Liron wrote:
You're absolutely right about the "don't fix it if it ain't broken" approach but after reviewing the code I think that it's badly broken and I'll explain: It's true that those functions do different things but the common thing for all of them is reading from a socket. As I explained, the bug I found will occur in every function that reads content (as opposed to headers) from the socket and not using "inflate" when the content is gzip encoded. The only function that decompresses the content is xmlNanoHTTPRead BUT it's not the only function that delivers content.
This was an oversight on my part.
xmlNanoHTTPFetch is a function that opens a URL and saves the content to file, if you're telling me that this file should contain encoded data in case that gzip is used then we don't have a problem (I think it's wrong but if it's by design...). But if you do expect the output file to contain html for example then it won't work.
It probably should, I think.
Like I said, I didn't review the code enough to make the changes (or get permission to do so yet ;)) but it looks like xmlNanoHTTPRecv and ONLY xmlNanoHTTPRecv should be changed to support the decompression since every function that reads from the socket calls it (but not every function that calls it decompresses the content)
I don't like the idea of pushing this functionality into xmlNanoHTTPRecv(), because it would increase memory usage for all internal users of nanohttp. At the moment, the xmlNanoHTTPCtxt structure holds the compressed content of the response, and for most purposes xmlNanoHTTPRead() expands this content, chunk by chunk. With this change, the expanded content needs to be stored. In addition, a buffer of 4Kb would need to be kept available to pass to recv() - probably stored in the context. With this in mind, I think it would be preferable to keep the current behaviour in xmlNanoHTTPRead(), and add similar functionality into xmlNanoHTTPFetch() or xmlNanoHTTPFetchContent().

● Work instruction 1:
Write out the nanohttp gzip discussion from "I don't like" to "xmlNanoHTTPFetch() or xmlNanoHTTPFetchContent().".
● Work instruction 2:
Extend the discussion of gzip decompression in nanohttp, starting right after its last sentence.

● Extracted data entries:
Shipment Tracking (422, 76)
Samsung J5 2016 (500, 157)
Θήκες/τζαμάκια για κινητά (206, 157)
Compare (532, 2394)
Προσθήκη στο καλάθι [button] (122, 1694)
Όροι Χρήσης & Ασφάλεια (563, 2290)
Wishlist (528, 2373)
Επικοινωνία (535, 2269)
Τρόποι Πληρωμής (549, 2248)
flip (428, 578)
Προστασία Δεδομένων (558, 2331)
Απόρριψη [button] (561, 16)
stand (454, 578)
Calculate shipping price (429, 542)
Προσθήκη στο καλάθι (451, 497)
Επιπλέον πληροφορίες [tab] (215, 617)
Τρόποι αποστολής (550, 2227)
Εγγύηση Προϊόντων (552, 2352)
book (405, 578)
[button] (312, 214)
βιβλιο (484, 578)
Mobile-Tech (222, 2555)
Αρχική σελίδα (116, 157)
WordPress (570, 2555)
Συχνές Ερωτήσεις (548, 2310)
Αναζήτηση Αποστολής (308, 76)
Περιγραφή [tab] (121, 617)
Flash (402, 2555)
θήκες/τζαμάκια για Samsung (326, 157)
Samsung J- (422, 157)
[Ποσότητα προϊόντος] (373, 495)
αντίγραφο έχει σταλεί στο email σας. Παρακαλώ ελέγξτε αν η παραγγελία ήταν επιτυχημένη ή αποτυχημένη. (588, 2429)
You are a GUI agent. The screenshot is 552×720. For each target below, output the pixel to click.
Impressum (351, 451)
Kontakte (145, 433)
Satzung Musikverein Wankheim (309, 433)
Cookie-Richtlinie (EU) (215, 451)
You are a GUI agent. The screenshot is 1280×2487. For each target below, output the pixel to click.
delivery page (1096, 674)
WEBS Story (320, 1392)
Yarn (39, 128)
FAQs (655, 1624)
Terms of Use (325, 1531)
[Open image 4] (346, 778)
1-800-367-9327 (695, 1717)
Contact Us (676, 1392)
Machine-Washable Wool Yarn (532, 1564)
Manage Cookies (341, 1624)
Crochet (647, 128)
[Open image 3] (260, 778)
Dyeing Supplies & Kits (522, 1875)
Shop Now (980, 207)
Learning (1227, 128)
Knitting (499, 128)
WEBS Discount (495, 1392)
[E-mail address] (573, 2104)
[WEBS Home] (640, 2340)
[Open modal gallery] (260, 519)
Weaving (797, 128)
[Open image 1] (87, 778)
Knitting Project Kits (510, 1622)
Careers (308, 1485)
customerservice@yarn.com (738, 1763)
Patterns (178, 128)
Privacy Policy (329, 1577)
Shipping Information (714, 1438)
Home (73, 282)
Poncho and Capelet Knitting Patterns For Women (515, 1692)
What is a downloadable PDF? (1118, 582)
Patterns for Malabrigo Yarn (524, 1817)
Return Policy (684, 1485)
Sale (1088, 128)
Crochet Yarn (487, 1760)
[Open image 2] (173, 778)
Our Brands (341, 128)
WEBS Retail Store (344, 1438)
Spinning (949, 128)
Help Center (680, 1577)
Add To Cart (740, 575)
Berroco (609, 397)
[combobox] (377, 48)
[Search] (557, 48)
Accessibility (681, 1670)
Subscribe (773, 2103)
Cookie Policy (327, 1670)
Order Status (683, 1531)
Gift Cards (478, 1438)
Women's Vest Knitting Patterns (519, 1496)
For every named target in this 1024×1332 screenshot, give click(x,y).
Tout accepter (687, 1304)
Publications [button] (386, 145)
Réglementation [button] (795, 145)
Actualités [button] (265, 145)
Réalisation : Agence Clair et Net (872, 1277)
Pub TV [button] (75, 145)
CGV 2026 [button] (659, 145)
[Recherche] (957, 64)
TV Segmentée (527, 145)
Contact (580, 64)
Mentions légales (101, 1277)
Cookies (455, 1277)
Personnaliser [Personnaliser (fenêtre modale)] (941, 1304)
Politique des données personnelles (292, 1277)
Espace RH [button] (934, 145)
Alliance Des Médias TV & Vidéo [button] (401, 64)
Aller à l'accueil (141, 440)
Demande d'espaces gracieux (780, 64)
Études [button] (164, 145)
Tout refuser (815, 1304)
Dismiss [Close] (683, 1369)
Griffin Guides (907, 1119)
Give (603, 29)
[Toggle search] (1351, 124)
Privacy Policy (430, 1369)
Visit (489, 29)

● Task response 1:
I don't like the idea of pushing this functionality into xmlNanoHTTPRecv(), because it would increase memory usage for all internal users of nanohttp. At the moment, the xmlNanoHTTPCtxt structure holds the compressed content of the response, and for most purposes xmlNanoHTTPRead() expands this content, chunk by chunk. With this change, the expanded content needs to be stored. In addition, a buffer of 4Kb would need to be kept available to pass to recv() - probably stored in the context. With this in mind, I think it would be preferable to keep the current behaviour in xmlNanoHTTPRead(), and add similar functionality into xmlNanoHTTPFetch() or xmlNanoHTTPFetchContent().

● Task response 2:
Another issue I wanted to ask you about is the content-length when the content is compressed. If content-length header exists it'll return the length of the compressed data so I applied a new function that simply returns whether the content is gziped or not. This is good for applications that depends on the content-length header for buffer allocations so they should be aware if this field contains the right number or not (Just a helper function).
External users should loop around xmlNanoHTTPRead() until it returns a negative value - and this will do the right thing both for gzipped and non-gzipped resources. I'm not sure that users would need the helper function - they still need to write this loop for gzipped content anyway, since we can't predict the eventual size until inflation is complete. I'm not sure how to flag incorrect usage to applications - but I don't think this function will help... Gary.